Summary Text
In every control private equity transaction, one of the most important jobs of the new owner(s) is to ensure management is properly incentivized to get the most out of the business. Because at the end of the day, PE investors are not the ones running their businesses day to day, and all the best financial modeling in the world will not mean anything if the business does not end up meeting the financial plan laid out in the model. So how is this challenge typically addressed?
The most obvious solution is closely diligencing and picking the right management partner, which is addressed in far more detail in the Private Equity Training Curriculum. Another solution is simply offering to pay the managers running the business very large salaries and/or bonuses to encourage them to do their best work. However, the downside to this approach is that most salary and bonus compensation is linked to short-term performance (quarterly or annual results) and thus does not necessarily align management’s incentives with the investor’s longer-term horizon of 3-5 years or more.

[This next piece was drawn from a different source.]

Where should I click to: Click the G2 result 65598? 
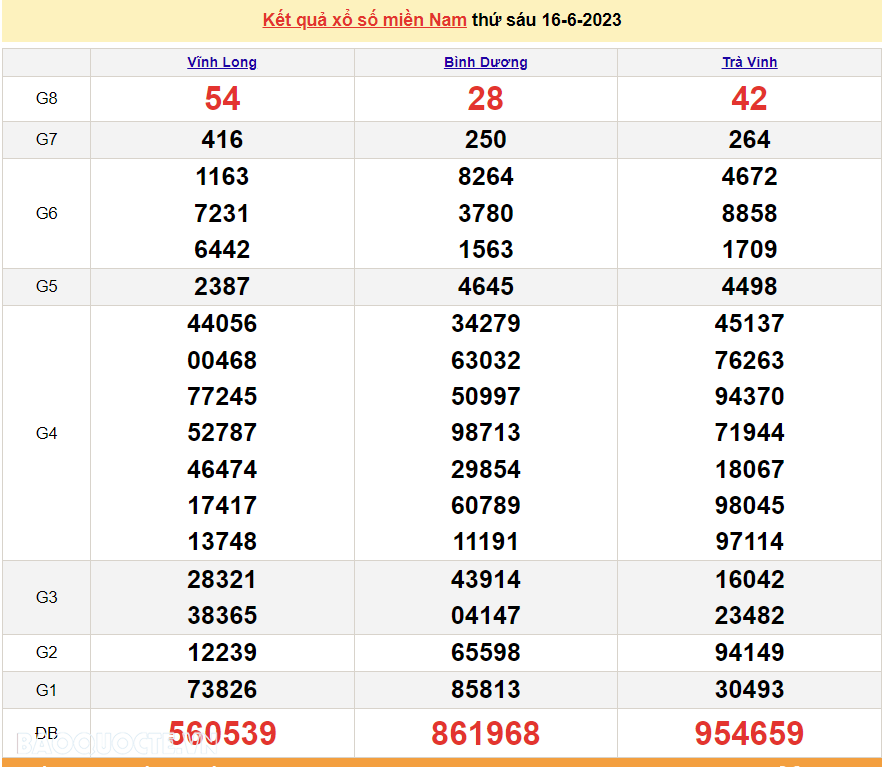486,653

In order to address the issue of “short-termism” described above, most PE firms will turn to a third solution, which is the use of equity incentives, most commonly in the form of stock options. The use of options and other equity incentives ensures that a significant portion of management’s expected windfall is aligned with their PE owners in terms of when (at exit) and how (only after a good return or at least a return of capital for the investors) it will be realized. And while there are certainly pros and cons to equity incentives and equity-based compensation, the literature – which, due to data limitations, draws primarily from the public markets – generally supports the fact that when more of a management team’s compensation is tied to equity instruments like options, the companies they run tend to perform better.

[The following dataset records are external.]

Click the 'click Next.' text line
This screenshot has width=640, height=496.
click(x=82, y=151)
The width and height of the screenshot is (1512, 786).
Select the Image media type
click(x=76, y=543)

Before we get into the nuts and bolts of equity incentives and how they are modeled, it is worth considering one extreme example of the role these type of incentives can play in incentivizing performance and their importance to management. Back in the early 1990s, when former CEO Wendelin Wiedeking joined the company, Porsche was a struggling brand that was bleeding money. Frequently, in turnaround situations like the one Porsche found itself in, it can be very difficult to attract and retain good managers. However, Wiedeking and Porsche found a way to make joining and revitalizing the company a more appealing proposition for the CEO (who went on to turn around the company and lead it to great success over more than a decade):
When he took the position, [Wiedeking] negotiated a seemingly moot provision in his contract that would give him 1% of the company’s annual profits as bonus – in the unlikely event the company ever turned a profit. The company was losing $150MM a year at the time; no one could’ve foreseen how lucrative that provision would turn out to be.

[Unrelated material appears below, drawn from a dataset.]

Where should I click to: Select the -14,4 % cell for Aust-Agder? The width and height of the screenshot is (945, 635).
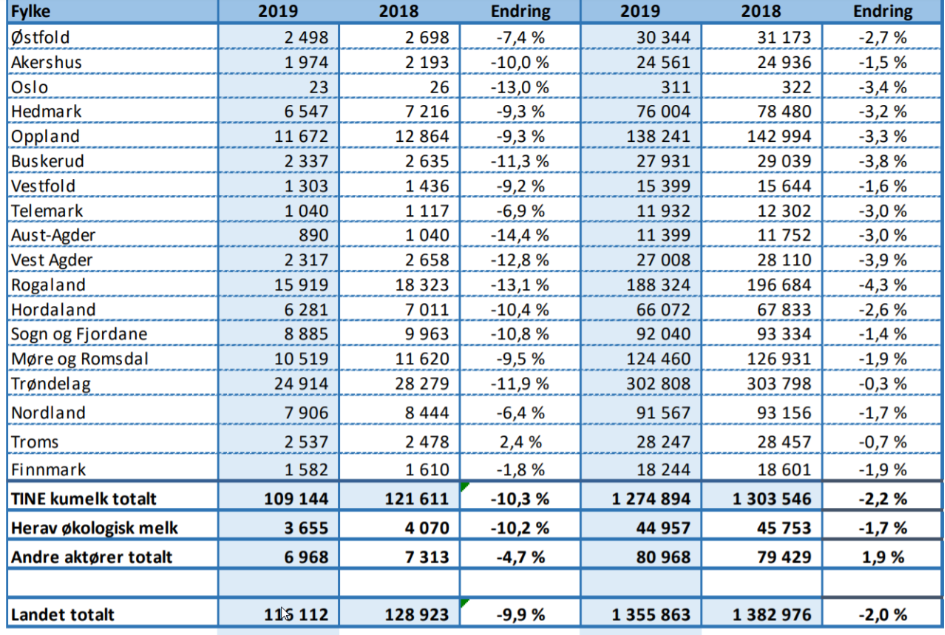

Though he was later criticized by investors and outside observers for what became a staggering compensation package, Wiedeking stood by the maxim that continues to drive the widespread use of equity and other long-term incentive programs in private equity and elsewhere today: “I think when the company does well, then those who have contributed should share in that.” If managers know they are in a position to be well-rewarded for creating value over the long term, they are much more likely to stick around and do so.